Work to be completed » Nothing but the lines from the top of the data to the line holding "Click the review date 13 ноября 2025" should be printed, word for word and both ends included; leave the pictures out.

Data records
##############################
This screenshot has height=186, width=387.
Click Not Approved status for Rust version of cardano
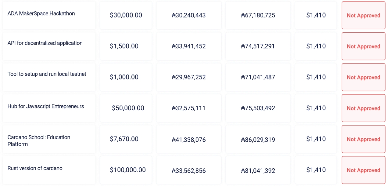click(363, 170)
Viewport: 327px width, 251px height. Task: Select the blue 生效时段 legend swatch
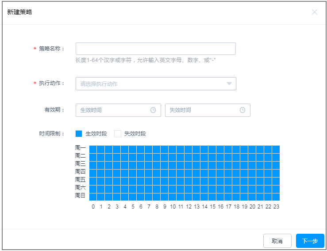(79, 134)
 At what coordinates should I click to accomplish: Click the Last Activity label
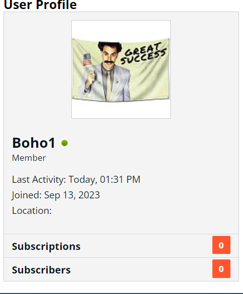point(39,180)
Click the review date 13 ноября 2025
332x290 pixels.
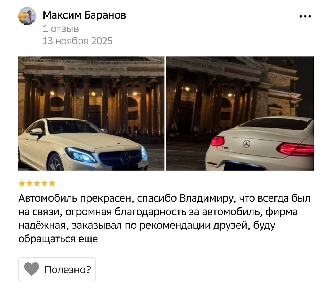[78, 41]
##############################
Solved problem »
This screenshot has height=186, width=387.
Click Not Approved status for Rust version of cardano
click(363, 170)
Viewport: 327px width, 251px height. Task: Select the blue 生效时段 legend swatch
(79, 134)
 At what coordinates should I click to accomplish: Click the Last Activity label
point(39,180)
Click the review date 13 ноября 2025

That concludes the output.